-------- Record extracts

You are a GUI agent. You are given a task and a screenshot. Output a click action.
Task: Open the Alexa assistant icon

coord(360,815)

----------------
-------- Record extracts

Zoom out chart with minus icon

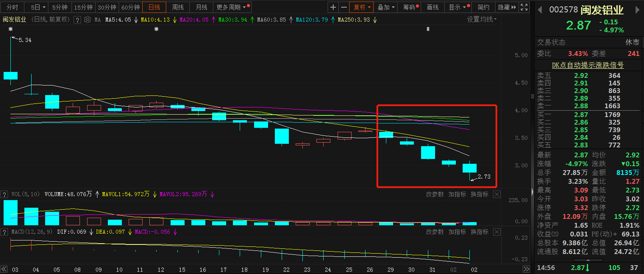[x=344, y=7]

----------------
-------- Record extracts

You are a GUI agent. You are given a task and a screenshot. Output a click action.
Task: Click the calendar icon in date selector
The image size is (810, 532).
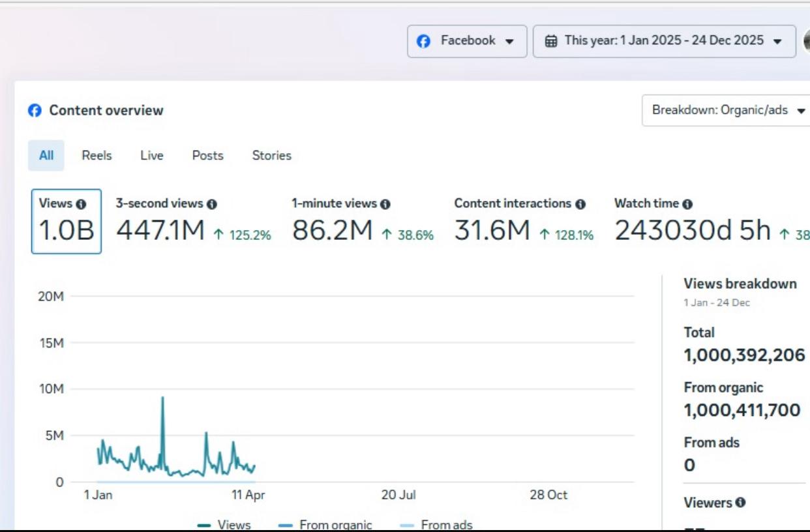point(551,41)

----------------

#### [Written problem]
Please count the lines in the rows above that contain the word "icon", and reply with only that number.

#### [Solution below]
3